--- DOCUMENT SECTION ---
----------

In Fight Club you see everything you need to, but you also feel. A lot. Mostly pain.

Last week, I tapped a guy and he and I got on the list for a fight. The guy must have had a bad week, got both of my arms behind my head in a full nelson and rammed my face into the concrete floor until my teeth bit open the inside of my cheek and my eye was swollen shut and was bleeding, and after I said, stop, I could look down and there was a print of half my face in blood on the floor.

And what do we get at the end of it all? After all this fighting, all this violence and mayhem? Well, his narrator gets the girl, for one, which puts it right up there with all the fairy tale endings that have ever been, and strikes an oddly conservative note for a novel with such radical content. Is Fight Club then a sort of fairy tale? A parable for our times about the redemptive powers of love?

----------

--- RECORDS ---
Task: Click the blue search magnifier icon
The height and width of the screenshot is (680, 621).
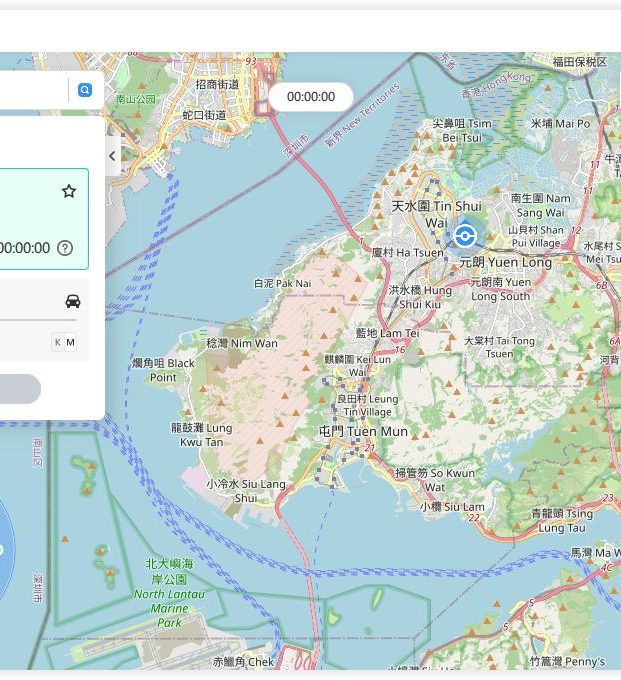Action: point(85,90)
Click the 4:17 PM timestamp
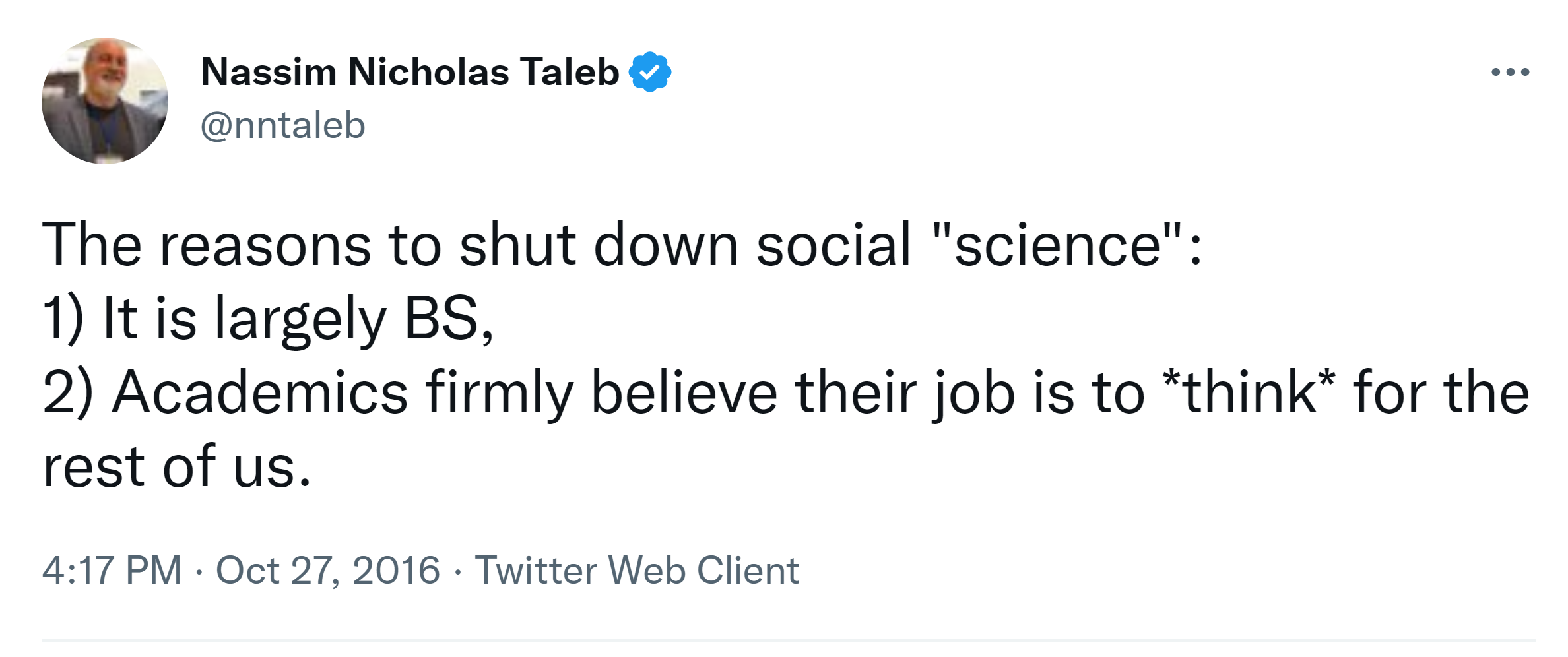1568x657 pixels. (112, 570)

----------

--- WHAT YOU NEED TO DO ---
In the excerpt about Fight Club, what was left on the concrete floor after the fight in which the speaker's face was rammed into it?

--- WORKED SOLUTION ---
A print of half the speaker's face in blood.